━━━━━ Records provided

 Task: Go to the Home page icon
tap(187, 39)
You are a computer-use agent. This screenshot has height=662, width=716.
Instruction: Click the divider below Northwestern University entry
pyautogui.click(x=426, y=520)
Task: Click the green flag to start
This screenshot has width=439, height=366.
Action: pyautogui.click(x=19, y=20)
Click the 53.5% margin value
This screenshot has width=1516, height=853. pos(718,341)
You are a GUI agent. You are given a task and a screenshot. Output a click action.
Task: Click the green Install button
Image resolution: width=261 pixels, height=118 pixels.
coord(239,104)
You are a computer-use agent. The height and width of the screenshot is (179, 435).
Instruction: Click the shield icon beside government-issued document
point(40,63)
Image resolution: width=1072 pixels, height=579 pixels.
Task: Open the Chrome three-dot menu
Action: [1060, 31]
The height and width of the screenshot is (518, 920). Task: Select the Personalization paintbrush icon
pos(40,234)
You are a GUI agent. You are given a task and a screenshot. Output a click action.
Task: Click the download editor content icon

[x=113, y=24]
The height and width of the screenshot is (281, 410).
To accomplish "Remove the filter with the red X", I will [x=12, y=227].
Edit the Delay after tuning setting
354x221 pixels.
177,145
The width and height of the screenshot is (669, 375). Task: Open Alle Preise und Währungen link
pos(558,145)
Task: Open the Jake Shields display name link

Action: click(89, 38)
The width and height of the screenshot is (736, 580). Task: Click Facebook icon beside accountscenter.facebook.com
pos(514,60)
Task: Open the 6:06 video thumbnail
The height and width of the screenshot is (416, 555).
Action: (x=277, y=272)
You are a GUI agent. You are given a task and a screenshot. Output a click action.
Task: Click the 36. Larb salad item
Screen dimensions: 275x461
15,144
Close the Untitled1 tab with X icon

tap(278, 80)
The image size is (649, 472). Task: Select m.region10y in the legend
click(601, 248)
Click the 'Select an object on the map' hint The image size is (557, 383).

━━━━━━━━━━

◆ Work to complete: Extract every line above that contains the word "computer".

◆ Response to this task:
You are a computer-use agent. This screenshot has height=662, width=716.
You are a computer-use agent. The height and width of the screenshot is (179, 435).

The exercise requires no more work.